Nie wpuścili ambasadora USA

Prezydent Nikaragui Ortega Fot. Wikipedia
Prezydent Nikaragui Ortega Fot. Wikipedia
REKLAMA

Rząd Nikaragui cofnął pozwolenie na wjazd na swoje terytorium nowemu ambasadorowi Stanów Zjednoczonych, Hugo Rodríguezowi. Oskarżył go o „ingerencję” w sprawy ich państwa i „brak szacunku”.

W wydanym komunikacie czytamy: „Rząd Nikaragui, korzystając ze swoich uprawnień i wykonując swoje zadania związane z suwerennością narodową, natychmiastowo wycofuje upoważnienie udzielone Hugo Rodríguezowi”.

REKLAMA

Komunikat wydał minister spraw zagranicznych Nikaragui Denis Moncada i przesłał go do sekretarza stanu USA Antony Blinkena. Według władz Nikaragui, poszło o „ingerencję i brak szacunku dla kraju” podczas wyjaśnień składanych przez Hugo Rodrígueza przed Komisją Spraw Zagranicznych Senatu Stanów Zjednoczonych.
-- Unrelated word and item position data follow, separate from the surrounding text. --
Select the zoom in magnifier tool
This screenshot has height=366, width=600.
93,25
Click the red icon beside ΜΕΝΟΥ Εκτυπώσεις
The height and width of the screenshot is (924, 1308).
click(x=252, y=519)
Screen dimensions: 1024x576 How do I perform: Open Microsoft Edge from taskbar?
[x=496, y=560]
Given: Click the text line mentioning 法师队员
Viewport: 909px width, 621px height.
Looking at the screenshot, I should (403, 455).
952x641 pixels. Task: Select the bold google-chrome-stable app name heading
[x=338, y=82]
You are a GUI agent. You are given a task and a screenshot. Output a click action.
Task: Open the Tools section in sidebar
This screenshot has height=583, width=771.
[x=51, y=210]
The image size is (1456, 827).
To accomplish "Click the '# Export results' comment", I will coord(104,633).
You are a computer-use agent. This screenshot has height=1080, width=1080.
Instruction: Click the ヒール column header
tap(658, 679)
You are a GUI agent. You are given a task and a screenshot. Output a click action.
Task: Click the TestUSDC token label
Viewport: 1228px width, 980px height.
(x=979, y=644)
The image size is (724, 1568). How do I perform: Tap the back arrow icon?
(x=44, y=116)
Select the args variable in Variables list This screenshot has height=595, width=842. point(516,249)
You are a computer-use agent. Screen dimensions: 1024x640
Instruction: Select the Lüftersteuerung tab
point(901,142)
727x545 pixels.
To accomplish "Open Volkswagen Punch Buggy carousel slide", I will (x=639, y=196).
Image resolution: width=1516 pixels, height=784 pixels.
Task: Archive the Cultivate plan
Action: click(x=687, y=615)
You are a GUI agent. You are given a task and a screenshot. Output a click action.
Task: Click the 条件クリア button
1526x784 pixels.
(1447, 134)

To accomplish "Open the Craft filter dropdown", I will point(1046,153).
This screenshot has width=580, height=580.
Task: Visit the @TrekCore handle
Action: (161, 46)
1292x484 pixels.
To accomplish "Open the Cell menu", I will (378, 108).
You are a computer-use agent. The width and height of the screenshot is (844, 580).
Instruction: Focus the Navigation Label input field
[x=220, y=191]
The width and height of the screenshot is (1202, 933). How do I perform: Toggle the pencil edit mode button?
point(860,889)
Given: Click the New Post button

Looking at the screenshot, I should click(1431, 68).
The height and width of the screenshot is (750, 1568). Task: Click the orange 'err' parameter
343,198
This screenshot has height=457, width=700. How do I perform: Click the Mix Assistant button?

Prezydent USA Joe Biden mianował Hugo Rodrígueza ambasadorem w Managui jeszcze w maju. Stany Zjednoczone mają napięte stosunki z Nikaraguą od czasu zdławienia protestów opozycji przeciwko rządowi Daniela Ortegi w 2018 roku. Według Międzyamerykańskiej Komisji Praw Człowieka (IACHR) zabito wówczas 355 osób.

Relaje stały się jeszcze bardziej napięte po reelekcji prezydenta Ortegi w zeszłym roku na czwartą z rzędu kadencję. Wybory były uznane za sfałszowane, a Waszyngton potępiał uwięzienie działaczy opozycji i zmuszanie ich do wyjazdu za granicę. Nikaragua, obok Kuby i Wenezueli nie została zaproszona szczyt obydwu Ameryk

Przed komisją senacką, Hugo Rodríguez stwierdził, że Nikaragua „staje się coraz bardziej państwem pariasem regionu”. Nazwala też rządy tego kraju „dyktaturą” i groził wyrzuceniem Nikaragui z CAFTA (Umowa o wolnym handlu między Ameryką Środkową, Republiką Dominikany i Stanami Zjednoczonymi).